Avant cela on aura entendu un air joyeux et triste d' André Messager, pris dans "Madame Chrysanthème" ("Le jour sous le soleil béni"), air qui se termine par un contre-ut longtemps tenu et d'un moelleux exquis. Enfin ce sera "Lakmé", "Les fleurs me paraissent plus belles" et puis les fameuses "Clochettes": depuis sa Lakmé à l'Opéra-Comique il y a trois ans (voir ma critique) Devieilhe a gagné en rondeur, en assurance vocale, variant avec un talent délicieux les notes piquées en forme d'embûches dont Delibes a parsemées le récit de Lakmé.

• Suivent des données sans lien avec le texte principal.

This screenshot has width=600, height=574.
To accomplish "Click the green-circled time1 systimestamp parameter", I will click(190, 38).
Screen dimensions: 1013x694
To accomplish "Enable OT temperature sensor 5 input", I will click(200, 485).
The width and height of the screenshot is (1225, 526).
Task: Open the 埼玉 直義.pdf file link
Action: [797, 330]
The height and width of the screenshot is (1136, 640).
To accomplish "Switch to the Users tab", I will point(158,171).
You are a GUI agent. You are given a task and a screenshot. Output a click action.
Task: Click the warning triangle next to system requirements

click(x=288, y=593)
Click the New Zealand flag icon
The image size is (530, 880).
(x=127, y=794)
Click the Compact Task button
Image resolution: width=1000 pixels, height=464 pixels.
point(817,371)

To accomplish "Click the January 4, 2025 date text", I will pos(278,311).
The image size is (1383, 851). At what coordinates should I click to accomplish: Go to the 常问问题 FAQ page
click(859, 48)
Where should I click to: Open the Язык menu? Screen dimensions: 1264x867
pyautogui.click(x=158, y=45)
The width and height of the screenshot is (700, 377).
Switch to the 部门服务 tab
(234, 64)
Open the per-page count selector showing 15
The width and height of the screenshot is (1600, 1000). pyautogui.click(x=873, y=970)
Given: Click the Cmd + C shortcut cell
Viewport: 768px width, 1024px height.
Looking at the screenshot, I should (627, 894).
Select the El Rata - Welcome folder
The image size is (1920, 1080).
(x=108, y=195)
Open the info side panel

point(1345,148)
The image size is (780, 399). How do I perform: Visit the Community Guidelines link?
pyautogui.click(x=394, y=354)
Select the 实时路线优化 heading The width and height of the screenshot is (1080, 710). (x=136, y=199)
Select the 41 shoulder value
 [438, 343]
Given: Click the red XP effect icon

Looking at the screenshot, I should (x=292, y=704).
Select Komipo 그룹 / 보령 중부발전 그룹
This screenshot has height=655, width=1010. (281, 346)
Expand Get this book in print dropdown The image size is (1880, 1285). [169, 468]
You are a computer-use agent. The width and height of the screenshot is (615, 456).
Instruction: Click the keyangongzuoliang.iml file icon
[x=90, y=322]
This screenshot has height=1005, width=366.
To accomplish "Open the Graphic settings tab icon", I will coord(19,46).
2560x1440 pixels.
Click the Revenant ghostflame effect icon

Mais une surprise nous attend encore: on sort un piano de nulle part, on nous annonce le pianiste, c'est Alexandre Tharaud. Il nous fait l'honneur d'accompagner son amie Devieilhe, comme sur le disque, dans une ravissante mélodie du jeune Debussy, la "Romance d'Ariel" (Shakespeare encore, "La Tempête"), sur un poème inattendu de Paul Bourget, cet auteur démodé que lisaient tant nos arrières-grands-mères: du pur Debussy que Tharaud joue avec l'élégance et la retenue qu'il faut.

Un CD de toute beauté

Le CD, intitulé "Mirages", est, lui, magnifique. Car on n'y entend que la voix. Il n'y a plus aucun des intermèdes symphoniques qu'exige un concert, aussi soigneusement choisis qu'ils aient été. Tous les airs que nous avons entendus sont là, parfois magnifiés (le "Rossignol" de Stravinsky est une splendeur) L'ordre d'écoute, lui, est très intelligemment composé et ce qui nous restait à entendre est tout aussi admirable. "Mes longs cheveux descendent" du "Pelléas et Mélisande" de Debussy est d'une pure et étrange beauté, qui donne aux "Clochettes" de "Lakmé" qui le suivent une force inattendue comme si Delibes et Debussy dialoguaient à travers leurs héroïnes. "Le voyage" de Charles Koechlin, avec ses notes altérées, sa difficile polytonalité, est le charme même, grâce aussi à l'accompagnement exemplaire de Tharaud. Il y a enfin un magnifique trio pour voix de femmes, tiré de "Thaïs" de Massenet (enfin autre chose que la "Méditation"), magnifique aussi grâce aux gosiers de l'autre soprano, Jodie Devos, et surtout de la troublante mezzo qu'est Marianne Crebassa

C) Piergab

C) Piergab

Crebassa qui retrouve Devieilhe dans le duo des fleurs de "Lakmé", morceau envoûtant, le CD se concluant par la mort de Lakmé, "Tu m'as donné le plus doux rêve" où la beauté de la voix de Sabine Devieilhe est à tomber. Cela fait longtemps qu'on avait pas entendu un si bel hommage, et si bien construit, à nos opéras nationaux dont on redécouvre de plus en plus toutes les splendeurs et toutes les richesses.

 

Concert de Sabine Devieilhe, soprano, avec l'orchestre "Les siècles", direction François-Xavier Roth: oeuvres symphoniques de Thomas, Delibes et Saint-Saëns, mélodies et airs d'opéra de Thomas, Berlioz, Delage, Stravinsky, Messager, Delibes.

"Mirages": mêmes interprètes avec Jodie Devos, soprano, Marianne Crebassa, mezzo, Alexandre Tharaud, piano; mêmes oeuvres avec d'autres airs de Debussy, Massenet et Koechlin. 1 CD Erato

Deux informations pour les amateurs: ce rôle d'Ophélie dans le "Hamlet" d'Ambroise Thomas, Sabine Devieilhe l'interprétera à l'Opéra-Comique à Paris en décembre 2018. D'ici là, elle sera de la reprise de "Dialogues des Carmélites" de Poulenc au Théâtre des Champs-Elysées en mars, dans le rôle que tenait Sandrine Piau.